Your objective: Return the whole listing exactly as written.
Start of Block
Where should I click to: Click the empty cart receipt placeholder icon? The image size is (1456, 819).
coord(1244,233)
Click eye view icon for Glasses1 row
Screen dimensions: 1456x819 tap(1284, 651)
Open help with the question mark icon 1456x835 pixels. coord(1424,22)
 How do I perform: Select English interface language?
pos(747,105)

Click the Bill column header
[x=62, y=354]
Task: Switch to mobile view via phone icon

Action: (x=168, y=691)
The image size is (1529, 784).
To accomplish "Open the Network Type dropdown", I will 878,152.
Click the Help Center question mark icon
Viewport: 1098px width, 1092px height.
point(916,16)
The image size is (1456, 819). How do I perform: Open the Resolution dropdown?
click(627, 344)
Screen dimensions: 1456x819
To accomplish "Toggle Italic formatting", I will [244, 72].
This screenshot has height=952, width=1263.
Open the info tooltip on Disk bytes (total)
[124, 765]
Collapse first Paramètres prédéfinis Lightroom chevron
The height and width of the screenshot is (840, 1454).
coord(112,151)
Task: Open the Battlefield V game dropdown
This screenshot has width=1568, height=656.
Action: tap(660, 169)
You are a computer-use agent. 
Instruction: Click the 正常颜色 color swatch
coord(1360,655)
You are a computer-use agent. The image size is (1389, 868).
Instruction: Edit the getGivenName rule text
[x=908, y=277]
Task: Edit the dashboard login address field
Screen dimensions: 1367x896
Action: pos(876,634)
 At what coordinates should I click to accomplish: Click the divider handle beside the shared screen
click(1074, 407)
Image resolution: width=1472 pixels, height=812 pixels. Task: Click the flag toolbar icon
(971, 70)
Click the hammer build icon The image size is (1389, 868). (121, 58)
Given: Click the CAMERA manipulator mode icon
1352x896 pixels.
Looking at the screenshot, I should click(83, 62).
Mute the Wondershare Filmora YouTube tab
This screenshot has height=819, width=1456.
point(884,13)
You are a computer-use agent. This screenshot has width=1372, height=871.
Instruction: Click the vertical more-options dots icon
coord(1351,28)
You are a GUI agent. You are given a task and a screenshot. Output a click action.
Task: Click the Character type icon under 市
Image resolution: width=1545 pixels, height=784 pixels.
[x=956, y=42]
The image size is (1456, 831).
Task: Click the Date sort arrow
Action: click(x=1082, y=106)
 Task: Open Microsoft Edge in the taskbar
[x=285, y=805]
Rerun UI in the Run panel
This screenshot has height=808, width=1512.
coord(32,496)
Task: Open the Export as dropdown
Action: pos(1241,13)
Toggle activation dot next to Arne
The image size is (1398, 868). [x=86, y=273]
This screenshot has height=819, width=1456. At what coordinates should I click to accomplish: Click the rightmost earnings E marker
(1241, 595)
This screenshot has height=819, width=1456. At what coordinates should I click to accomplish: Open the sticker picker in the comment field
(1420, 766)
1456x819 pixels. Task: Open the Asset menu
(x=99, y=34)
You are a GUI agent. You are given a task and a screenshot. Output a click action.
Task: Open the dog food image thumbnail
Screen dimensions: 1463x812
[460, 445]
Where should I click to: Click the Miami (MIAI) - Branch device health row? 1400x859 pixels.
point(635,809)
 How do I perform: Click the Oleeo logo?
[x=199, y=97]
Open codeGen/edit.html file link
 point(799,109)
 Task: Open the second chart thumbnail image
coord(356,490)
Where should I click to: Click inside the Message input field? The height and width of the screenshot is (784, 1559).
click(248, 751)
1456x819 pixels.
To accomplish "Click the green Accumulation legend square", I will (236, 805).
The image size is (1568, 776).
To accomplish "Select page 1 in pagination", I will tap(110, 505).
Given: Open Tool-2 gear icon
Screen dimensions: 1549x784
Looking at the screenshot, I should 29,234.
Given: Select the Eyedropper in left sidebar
End of Block
Task solution:
Where should I click to: Click the empty cart receipt placeholder icon? The image size is (1456, 819).
coord(1244,233)
Click eye view icon for Glasses1 row
Screen dimensions: 1456x819 tap(1284, 651)
Open help with the question mark icon 1456x835 pixels. coord(1424,22)
 How do I perform: Select English interface language?
pos(747,105)

Click the Bill column header
[x=62, y=354]
Task: Switch to mobile view via phone icon

Action: (x=168, y=691)
The image size is (1529, 784).
To accomplish "Open the Network Type dropdown", I will 878,152.
Click the Help Center question mark icon
Viewport: 1098px width, 1092px height.
point(916,16)
The image size is (1456, 819). How do I perform: Open the Resolution dropdown?
click(627, 344)
Screen dimensions: 1456x819
To accomplish "Toggle Italic formatting", I will [244, 72].
This screenshot has height=952, width=1263.
Open the info tooltip on Disk bytes (total)
[124, 765]
Collapse first Paramètres prédéfinis Lightroom chevron
The height and width of the screenshot is (840, 1454).
coord(112,151)
Task: Open the Battlefield V game dropdown
This screenshot has width=1568, height=656.
Action: tap(660, 169)
You are a computer-use agent. 
Instruction: Click the 正常颜色 color swatch
coord(1360,655)
You are a computer-use agent. The image size is (1389, 868).
Instruction: Edit the getGivenName rule text
[x=908, y=277]
Task: Edit the dashboard login address field
Screen dimensions: 1367x896
Action: pos(876,634)
 At what coordinates should I click to accomplish: Click the divider handle beside the shared screen
click(1074, 407)
Image resolution: width=1472 pixels, height=812 pixels. Task: Click the flag toolbar icon
(971, 70)
Click the hammer build icon The image size is (1389, 868). (121, 58)
Given: Click the CAMERA manipulator mode icon
1352x896 pixels.
Looking at the screenshot, I should click(83, 62).
Mute the Wondershare Filmora YouTube tab
This screenshot has height=819, width=1456.
point(884,13)
You are a computer-use agent. This screenshot has width=1372, height=871.
Instruction: Click the vertical more-options dots icon
coord(1351,28)
You are a GUI agent. You are given a task and a screenshot. Output a click action.
Task: Click the Character type icon under 市
Image resolution: width=1545 pixels, height=784 pixels.
[x=956, y=42]
The image size is (1456, 831).
Task: Click the Date sort arrow
Action: click(x=1082, y=106)
 Task: Open Microsoft Edge in the taskbar
[x=285, y=805]
Rerun UI in the Run panel
This screenshot has height=808, width=1512.
coord(32,496)
Task: Open the Export as dropdown
Action: pos(1241,13)
Toggle activation dot next to Arne
The image size is (1398, 868). [x=86, y=273]
This screenshot has height=819, width=1456. At what coordinates should I click to accomplish: Click the rightmost earnings E marker
(1241, 595)
This screenshot has height=819, width=1456. At what coordinates should I click to accomplish: Open the sticker picker in the comment field
(1420, 766)
1456x819 pixels. Task: Open the Asset menu
(x=99, y=34)
You are a GUI agent. You are given a task and a screenshot. Output a click action.
Task: Open the dog food image thumbnail
Screen dimensions: 1463x812
[460, 445]
Where should I click to: Click the Miami (MIAI) - Branch device health row? 1400x859 pixels.
point(635,809)
 How do I perform: Click the Oleeo logo?
[x=199, y=97]
Open codeGen/edit.html file link
 point(799,109)
 Task: Open the second chart thumbnail image
coord(356,490)
Where should I click to: Click inside the Message input field? The height and width of the screenshot is (784, 1559).
click(248, 751)
1456x819 pixels.
To accomplish "Click the green Accumulation legend square", I will (236, 805).
The image size is (1568, 776).
To accomplish "Select page 1 in pagination", I will tap(110, 505).
Given: Open Tool-2 gear icon
Screen dimensions: 1549x784
Looking at the screenshot, I should 29,234.
Given: Select the Eyedropper in left sidebar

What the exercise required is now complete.